What to produce
Reproduce every one of the following lines exactly as they appear.
— Begin The input —
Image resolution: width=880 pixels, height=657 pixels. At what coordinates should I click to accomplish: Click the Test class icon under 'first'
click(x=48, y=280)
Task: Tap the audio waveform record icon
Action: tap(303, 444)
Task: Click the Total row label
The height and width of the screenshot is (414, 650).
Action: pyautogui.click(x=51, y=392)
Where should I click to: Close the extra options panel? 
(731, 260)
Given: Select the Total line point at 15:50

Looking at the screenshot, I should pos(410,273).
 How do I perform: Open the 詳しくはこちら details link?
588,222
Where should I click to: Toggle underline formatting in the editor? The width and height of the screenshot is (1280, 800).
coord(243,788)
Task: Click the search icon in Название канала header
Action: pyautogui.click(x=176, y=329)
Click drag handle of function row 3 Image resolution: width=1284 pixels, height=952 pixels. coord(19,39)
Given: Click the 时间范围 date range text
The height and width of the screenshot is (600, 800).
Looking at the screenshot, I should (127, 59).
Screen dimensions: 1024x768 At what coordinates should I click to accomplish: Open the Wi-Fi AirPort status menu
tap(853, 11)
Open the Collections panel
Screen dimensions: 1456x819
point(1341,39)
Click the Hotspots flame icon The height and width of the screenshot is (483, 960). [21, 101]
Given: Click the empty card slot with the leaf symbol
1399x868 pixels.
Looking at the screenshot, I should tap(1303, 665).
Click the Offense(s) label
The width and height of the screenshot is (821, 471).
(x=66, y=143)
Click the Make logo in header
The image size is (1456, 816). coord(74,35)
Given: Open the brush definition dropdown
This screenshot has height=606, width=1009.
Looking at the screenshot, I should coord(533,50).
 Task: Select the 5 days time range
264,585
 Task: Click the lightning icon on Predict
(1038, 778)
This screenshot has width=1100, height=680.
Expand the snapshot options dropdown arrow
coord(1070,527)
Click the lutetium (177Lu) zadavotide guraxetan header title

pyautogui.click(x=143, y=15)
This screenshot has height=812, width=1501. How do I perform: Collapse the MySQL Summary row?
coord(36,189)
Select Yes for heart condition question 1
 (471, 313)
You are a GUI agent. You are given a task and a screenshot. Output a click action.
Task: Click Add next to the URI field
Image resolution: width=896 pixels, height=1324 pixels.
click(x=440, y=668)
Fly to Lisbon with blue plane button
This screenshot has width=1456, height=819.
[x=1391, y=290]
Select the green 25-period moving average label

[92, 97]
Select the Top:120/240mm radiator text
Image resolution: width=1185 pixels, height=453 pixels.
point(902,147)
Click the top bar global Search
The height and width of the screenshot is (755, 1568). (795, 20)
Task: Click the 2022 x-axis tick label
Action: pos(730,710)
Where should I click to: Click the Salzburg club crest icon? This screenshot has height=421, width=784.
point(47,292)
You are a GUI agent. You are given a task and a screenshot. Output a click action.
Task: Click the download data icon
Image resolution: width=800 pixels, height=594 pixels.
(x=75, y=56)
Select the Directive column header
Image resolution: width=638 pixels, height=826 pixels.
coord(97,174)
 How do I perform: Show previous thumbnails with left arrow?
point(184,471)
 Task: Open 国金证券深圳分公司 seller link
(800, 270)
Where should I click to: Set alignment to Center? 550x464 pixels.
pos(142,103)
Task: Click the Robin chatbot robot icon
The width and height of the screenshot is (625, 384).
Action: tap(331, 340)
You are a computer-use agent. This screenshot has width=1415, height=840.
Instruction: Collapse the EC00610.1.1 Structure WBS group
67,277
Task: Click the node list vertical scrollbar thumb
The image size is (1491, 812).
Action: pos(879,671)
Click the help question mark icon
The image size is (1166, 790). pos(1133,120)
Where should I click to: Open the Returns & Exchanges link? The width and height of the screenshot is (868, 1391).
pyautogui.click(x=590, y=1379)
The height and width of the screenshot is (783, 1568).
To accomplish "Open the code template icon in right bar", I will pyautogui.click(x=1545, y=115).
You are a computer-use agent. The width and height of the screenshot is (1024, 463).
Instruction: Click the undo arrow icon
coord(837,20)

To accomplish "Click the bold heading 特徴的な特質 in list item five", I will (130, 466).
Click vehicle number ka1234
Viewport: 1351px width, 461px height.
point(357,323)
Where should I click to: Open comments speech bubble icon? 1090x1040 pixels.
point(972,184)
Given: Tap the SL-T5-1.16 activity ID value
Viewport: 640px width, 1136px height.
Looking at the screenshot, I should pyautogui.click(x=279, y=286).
— End The input —
Completed exercise
Image resolution: width=880 pixels, height=657 pixels. At what coordinates should I click to accomplish: Click the Test class icon under 'first'
click(x=48, y=280)
Task: Tap the audio waveform record icon
Action: tap(303, 444)
Task: Click the Total row label
The height and width of the screenshot is (414, 650).
Action: pyautogui.click(x=51, y=392)
Where should I click to: Close the extra options panel? 
(731, 260)
Given: Select the Total line point at 15:50

Looking at the screenshot, I should pos(410,273).
 How do I perform: Open the 詳しくはこちら details link?
588,222
Where should I click to: Toggle underline formatting in the editor? The width and height of the screenshot is (1280, 800).
coord(243,788)
Task: Click the search icon in Название канала header
Action: pyautogui.click(x=176, y=329)
Click drag handle of function row 3 Image resolution: width=1284 pixels, height=952 pixels. coord(19,39)
Given: Click the 时间范围 date range text
The height and width of the screenshot is (600, 800).
Looking at the screenshot, I should (127, 59).
Screen dimensions: 1024x768 At what coordinates should I click to accomplish: Open the Wi-Fi AirPort status menu
tap(853, 11)
Open the Collections panel
Screen dimensions: 1456x819
point(1341,39)
Click the Hotspots flame icon The height and width of the screenshot is (483, 960). [21, 101]
Given: Click the empty card slot with the leaf symbol
1399x868 pixels.
Looking at the screenshot, I should tap(1303, 665).
Click the Offense(s) label
The width and height of the screenshot is (821, 471).
(x=66, y=143)
Click the Make logo in header
The image size is (1456, 816). coord(74,35)
Given: Open the brush definition dropdown
This screenshot has height=606, width=1009.
Looking at the screenshot, I should coord(533,50).
 Task: Select the 5 days time range
264,585
 Task: Click the lightning icon on Predict
(1038, 778)
This screenshot has width=1100, height=680.
Expand the snapshot options dropdown arrow
coord(1070,527)
Click the lutetium (177Lu) zadavotide guraxetan header title

pyautogui.click(x=143, y=15)
This screenshot has height=812, width=1501. How do I perform: Collapse the MySQL Summary row?
coord(36,189)
Select Yes for heart condition question 1
 (471, 313)
You are a GUI agent. You are given a task and a screenshot. Output a click action.
Task: Click Add next to the URI field
Image resolution: width=896 pixels, height=1324 pixels.
click(x=440, y=668)
Fly to Lisbon with blue plane button
This screenshot has width=1456, height=819.
[x=1391, y=290]
Select the green 25-period moving average label

[92, 97]
Select the Top:120/240mm radiator text
Image resolution: width=1185 pixels, height=453 pixels.
point(902,147)
Click the top bar global Search
The height and width of the screenshot is (755, 1568). (795, 20)
Task: Click the 2022 x-axis tick label
Action: pos(730,710)
Where should I click to: Click the Salzburg club crest icon? This screenshot has height=421, width=784.
point(47,292)
You are a GUI agent. You are given a task and a screenshot. Output a click action.
Task: Click the download data icon
Image resolution: width=800 pixels, height=594 pixels.
(x=75, y=56)
Select the Directive column header
Image resolution: width=638 pixels, height=826 pixels.
coord(97,174)
 How do I perform: Show previous thumbnails with left arrow?
point(184,471)
 Task: Open 国金证券深圳分公司 seller link
(800, 270)
Where should I click to: Set alignment to Center? 550x464 pixels.
pos(142,103)
Task: Click the Robin chatbot robot icon
The width and height of the screenshot is (625, 384).
Action: tap(331, 340)
You are a computer-use agent. This screenshot has width=1415, height=840.
Instruction: Collapse the EC00610.1.1 Structure WBS group
67,277
Task: Click the node list vertical scrollbar thumb
The image size is (1491, 812).
Action: pos(879,671)
Click the help question mark icon
The image size is (1166, 790). pos(1133,120)
Where should I click to: Open the Returns & Exchanges link? The width and height of the screenshot is (868, 1391).
pyautogui.click(x=590, y=1379)
The height and width of the screenshot is (783, 1568).
To accomplish "Open the code template icon in right bar", I will pyautogui.click(x=1545, y=115).
You are a computer-use agent. The width and height of the screenshot is (1024, 463).
Instruction: Click the undo arrow icon
coord(837,20)

To accomplish "Click the bold heading 特徴的な特質 in list item five", I will (130, 466).
Click vehicle number ka1234
Viewport: 1351px width, 461px height.
point(357,323)
Where should I click to: Open comments speech bubble icon? 1090x1040 pixels.
point(972,184)
Given: Tap the SL-T5-1.16 activity ID value
Viewport: 640px width, 1136px height.
Looking at the screenshot, I should pyautogui.click(x=279, y=286).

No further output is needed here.